In the treatment of pauci-immune rapidly progressive glomerulonephritis in the context of microscopic polyangiitis, a shorter course of cyclophosphamide may be used to induce remission, followed by a transition to azathioprine therapy as maintenance therapy, although in the presence of hemorrhagic alveolitis combined with rapidly progressive glomerulonephritis, such a therapy regimen is not used. Severe pulmonary vasculitis in the context of microscopic polyangiitis is an indication for repeated courses of plasmapheresis and intravenous immunoglobulin.
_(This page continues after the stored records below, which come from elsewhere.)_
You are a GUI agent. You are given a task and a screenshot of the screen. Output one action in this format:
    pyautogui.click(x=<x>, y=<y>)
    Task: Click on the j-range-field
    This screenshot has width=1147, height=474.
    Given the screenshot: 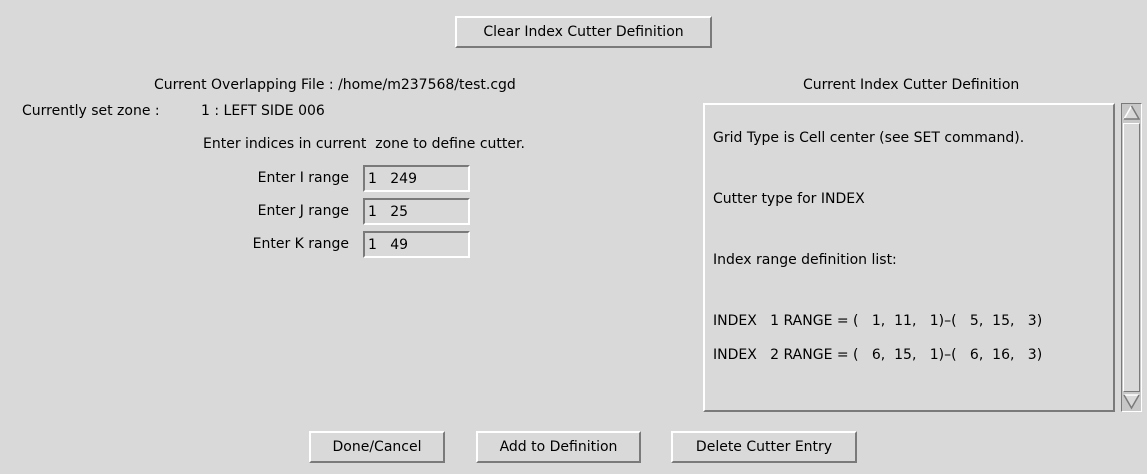 What is the action you would take?
    pyautogui.click(x=416, y=212)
Another indication for the administration of immunoglobulin is resistance to active immunosuppressive therapy, which is understood as the lack of effect (continued progression of vasculitis) after 6 weeks or more of use of glucocorticoids and cytostatic drugs.
Forecast
The prognosis for microscopic polyangiitis, as well as for Wegener's granulomatosis, is determined by lung and kidney damage. Hemoptysis is a prognostically unfavorable factor in terms of overall patient survival. The level of creatinine in the blood, exceeding 150 μmol/l before treatment, is a risk factor for chronic renal failure. Taking into account the frequency of massive pulmonary hemorrhages, which are the main cause of death in patients with microscopic polyangiitis, even with the combined use of glucocorticoids and cytostatics, the 5-year survival rate is 65%. Along with pulmonary hemorrhages in the acute period, death often occurs from infectious complications.